To this day it's mind blowing how all these things were missed by the paying passengers. That waiver alone should have been a 'Nope' moment for any sane folk.
 

nkarafo

Member
Never sure if this was a staged video or not (funny regardless) but the way he snaps the wax recording cylinder makes me think of how carbon fiber handles under outward extreme pressure.



It really was wild west thinking but there were other material options out there which could have worked. I'm sure 'Stockton Rush (sounds like a pen name as I have a CEO who changed his name to something like this)' was presented with more suitable materials for the hull of the sub. Regardless too of how many excuses he came up with basically mocking 'regulations'; this ultimately was a cop out for him to justify himself using the absolute cheapest materials. I'm sure the conversation about titanium was presented to him numerous times and what we'll eventually know once this all gets a proper audit is he likely declined those materials because they're expensive. It appalls me that they list him as an engineer but the risks he took were all for the sake of not investing into the sub. News will get out once Ocean Gate employees are either left unemployed or quit.

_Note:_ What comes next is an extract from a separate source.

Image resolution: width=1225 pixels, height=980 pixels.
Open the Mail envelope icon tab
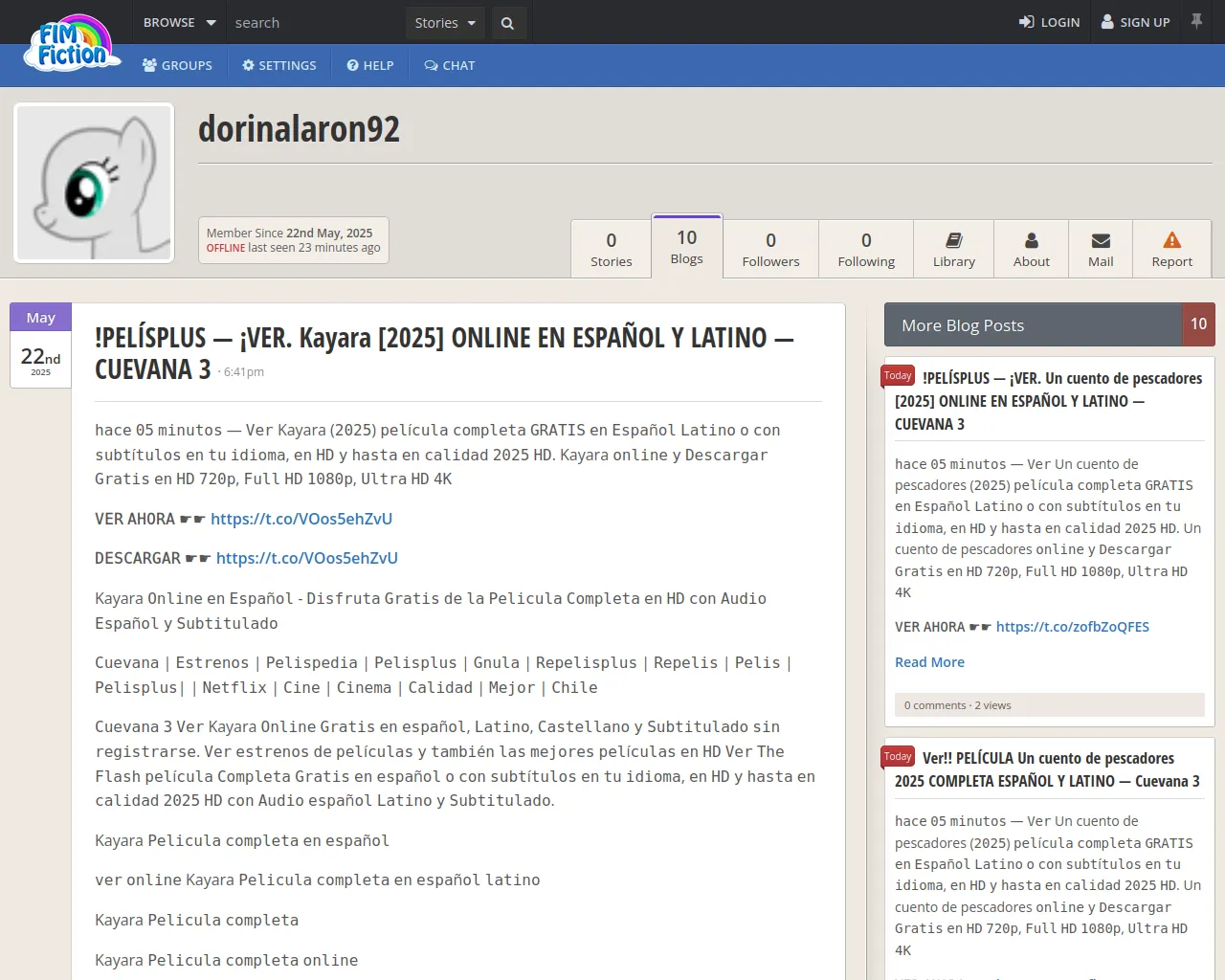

Until that time, again watch shaky hands there snapping that wax cylinder...so for those trying to "determine the exact cause" of the sub imploding. It was that cheap, outdated carbon fiber.


Regardless the materials, a non-spherical shape for the pressure vessel is inherently a sub-optimal design for the job. By making it any other shape, you pretty much also make it weaker by default.

The deep sea is not a place for being sub-optimal.
 

nkarafo

Member
It is true that due the pressure there are not bodies? Bones, teeths? Nothing? They just become one with the ocean?

The bodies got obliterated, not because of the pressure but because of the violent implosion caused by the pressure.

If you just gradually sink in the deep sea, the pressure will kill you ofc but you will end up mostly recognizable in the bottom. Sure some parts of your body and all cavities will collapse and break but you will still look like a regular carcass.

There are videos of submersibles with strapped shallow water fish on them, to attract whatever strange creatures in the bottom. And they did this in even greater depths than where the Titanic is. The strapped fish still look intact.
 

kuncol02

Banned
A
Regardless the materials, a non-spherical shape for the pressure vessel is inherently a sub-optimal design for the job. By making it any other shape, you pretty much also make it weaker by default.

The deep sea is not a place for being sub-optimal.
And yet we actually had sucesfull designs with tubular shapes that could dive to that depth 60 years ago. I actually wonder why he didn't went with coppying design of Aluminaut as it was proven to work and instead went with finicky and unpredictable carbon fiber.
 

Kilau

Gold Member
A

And yet we actually had sucesfull designs with tubular shapes that could dive to that depth 60 years ago. I actually wonder why he didn't went with coppying design of Aluminaut as it was proven to work and instead went with finicky and unpredictable carbon fiber.
Because that wouldn’t be “inspirational”.
 

nkarafo

Member
A

And yet we actually had sucesfull designs with tubular shapes that could dive to that depth 60 years ago. I actually wonder why he didn't went with coppying design of Aluminaut as it was proven to work and instead went with finicky and unpredictable carbon fiber.

The one you mention from 60 years ago (Trieste) still had a spherical pressure vessel. The rest of the body was other stuff.